# Start of Raw records

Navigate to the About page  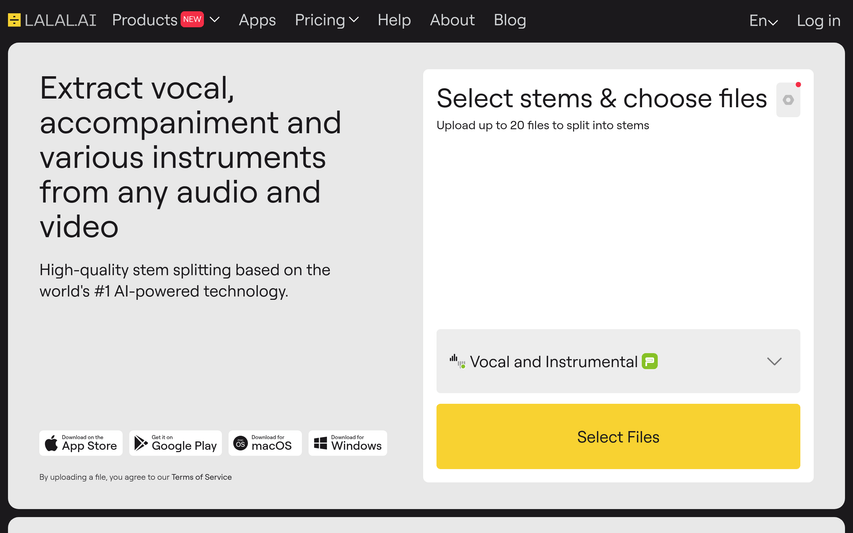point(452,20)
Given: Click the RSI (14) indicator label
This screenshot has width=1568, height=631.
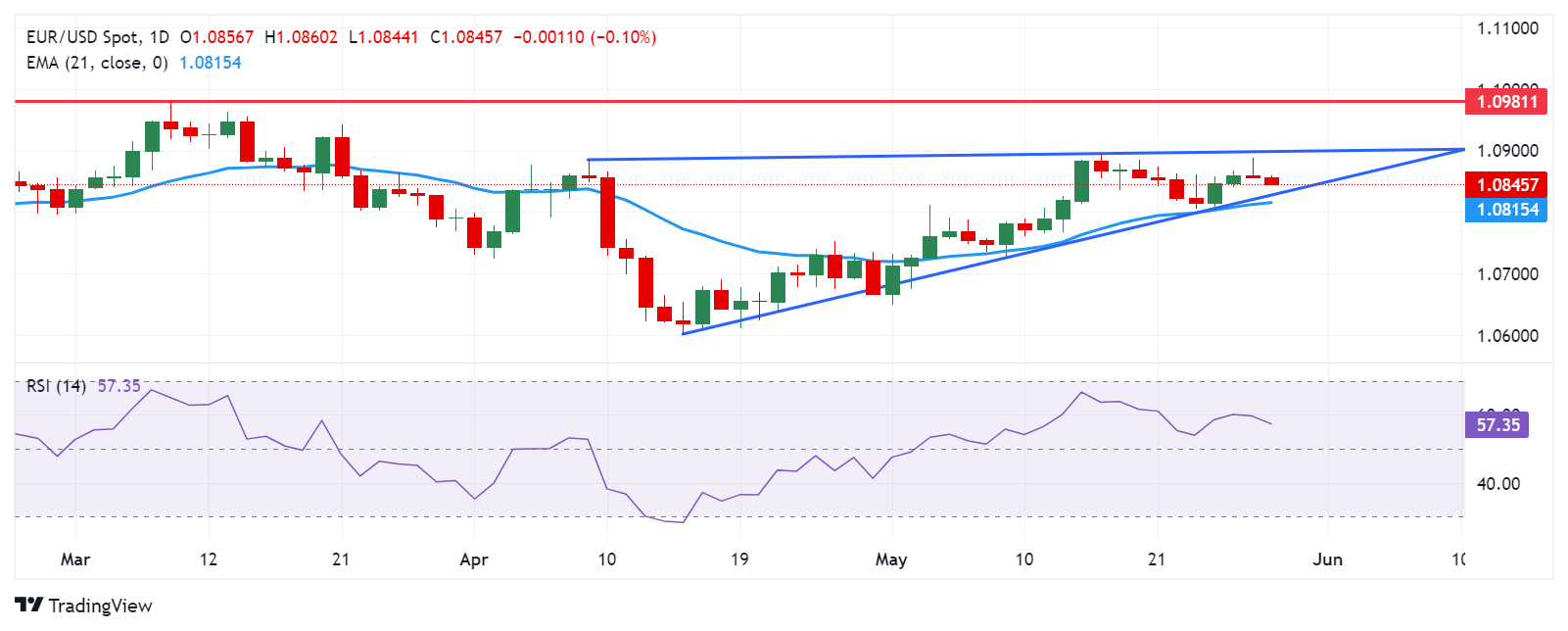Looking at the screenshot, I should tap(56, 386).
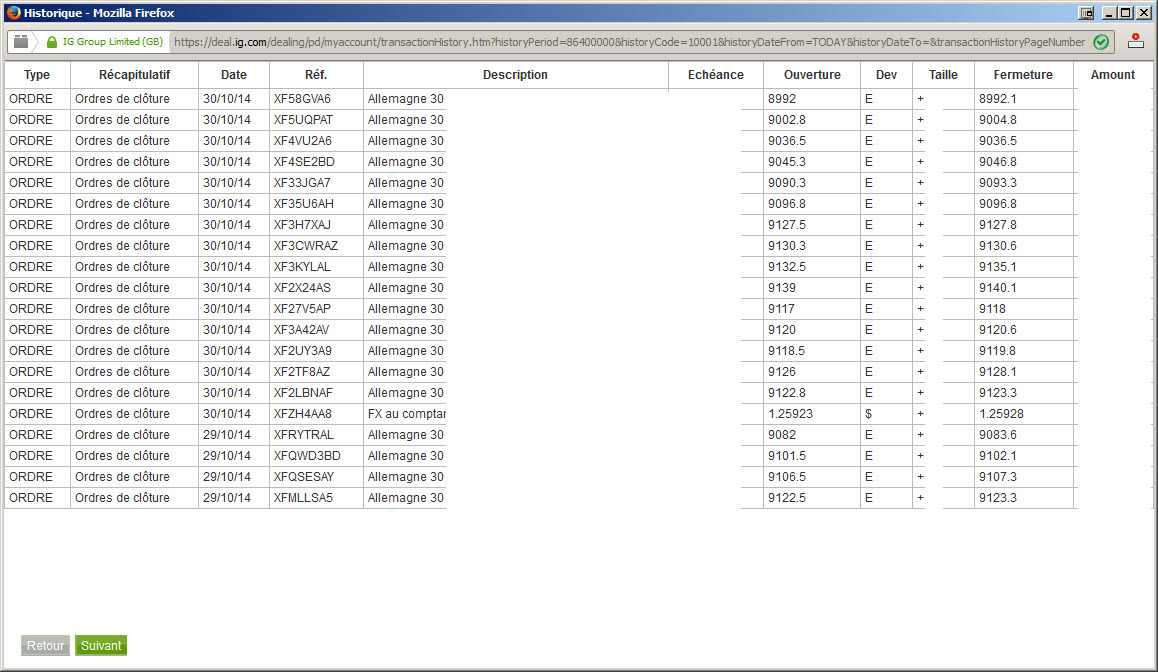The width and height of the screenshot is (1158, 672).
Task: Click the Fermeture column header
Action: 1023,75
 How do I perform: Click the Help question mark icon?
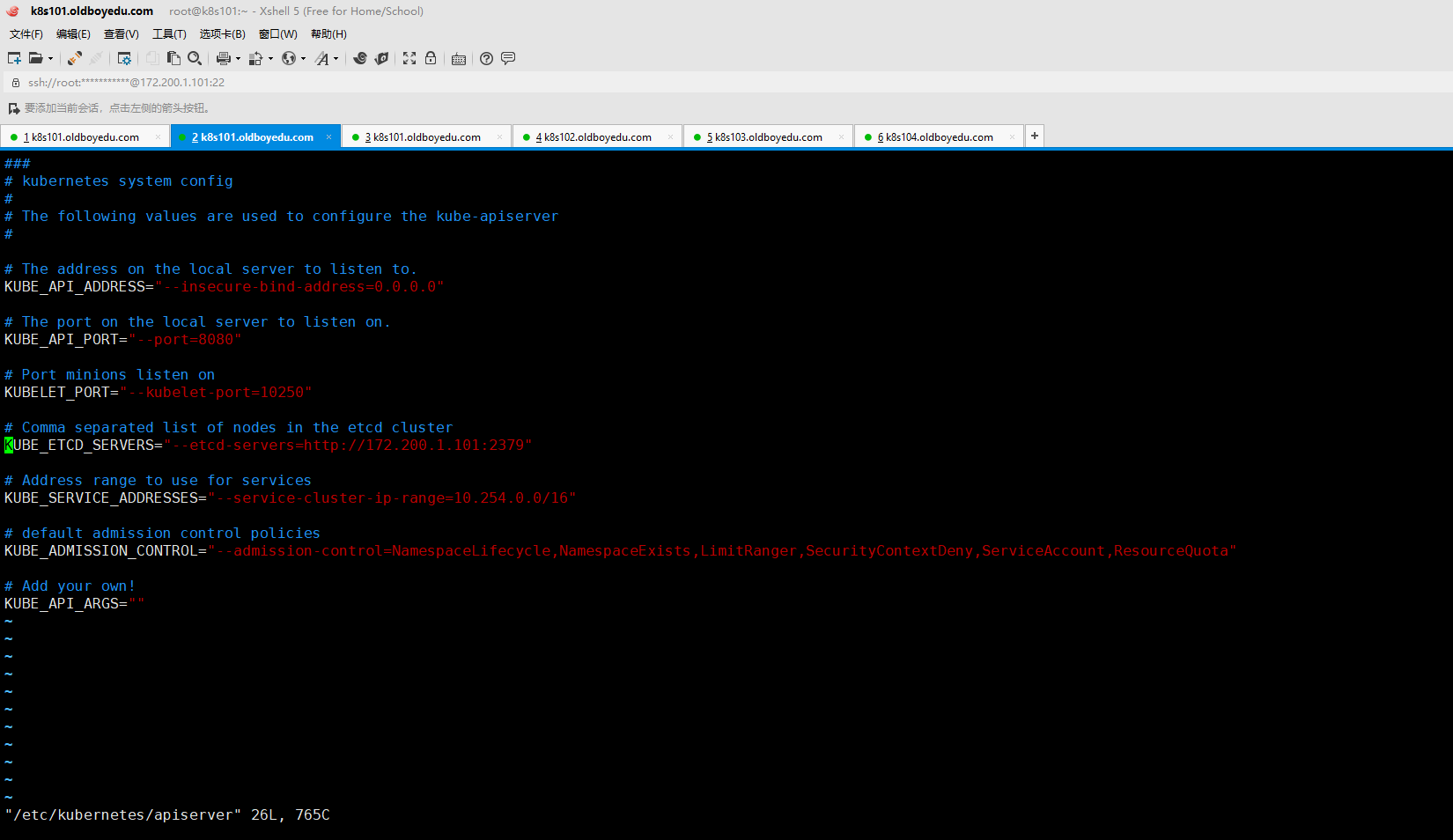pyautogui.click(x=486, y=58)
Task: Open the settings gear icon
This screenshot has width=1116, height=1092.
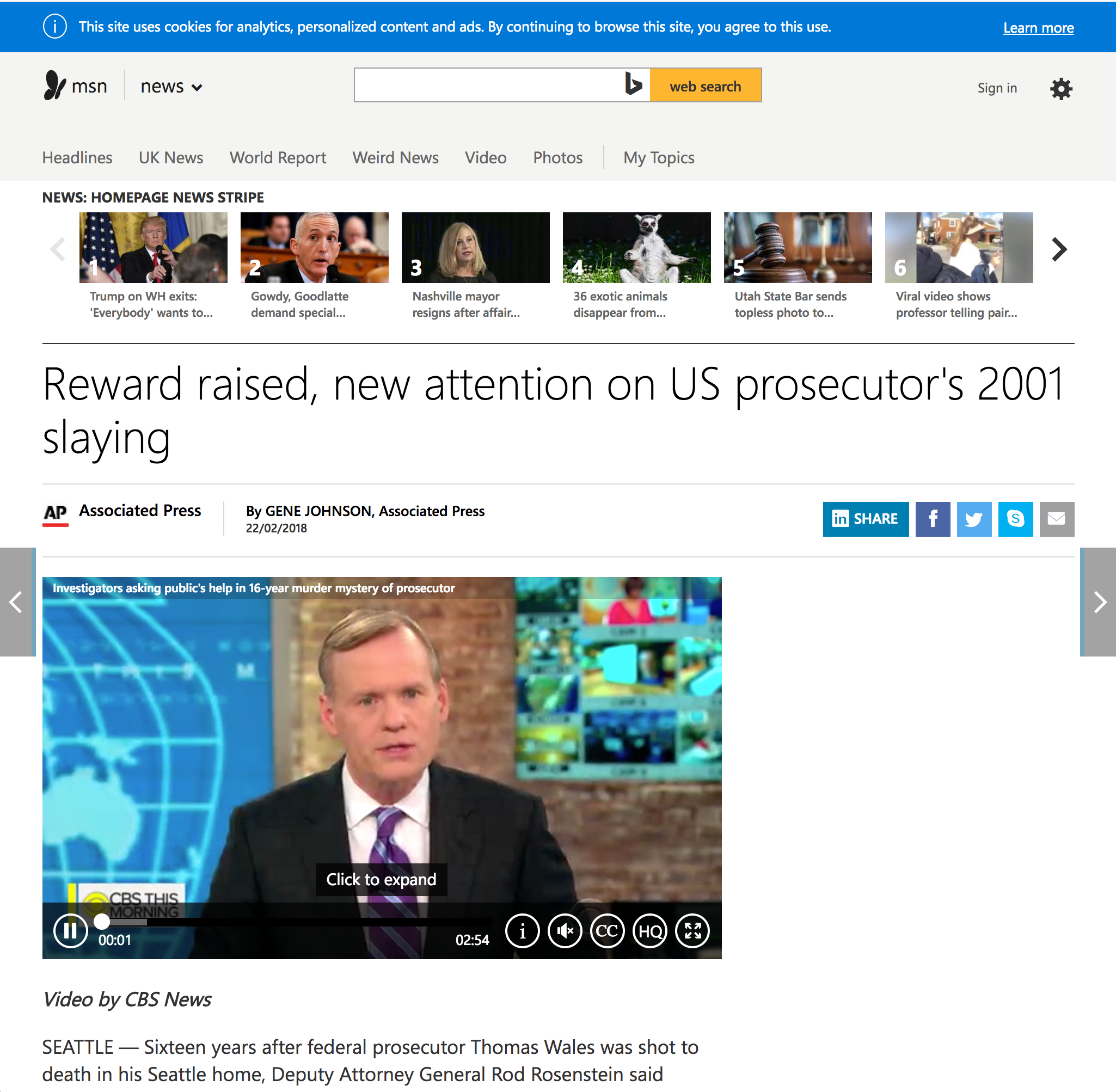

# End of Raw records

> _Problem to solve_:
Format the rows from the line containing "How do I perform: Click" through the end of the rows, inclusive, as a numbered list, omitting blank lines and leaving out the pictures.

> _Solution to the exercise_:
1.  How do I perform: Click the Help question mark icon?
2. pyautogui.click(x=486, y=58)
3. Task: Open the settings gear icon
4. This screenshot has width=1116, height=1092.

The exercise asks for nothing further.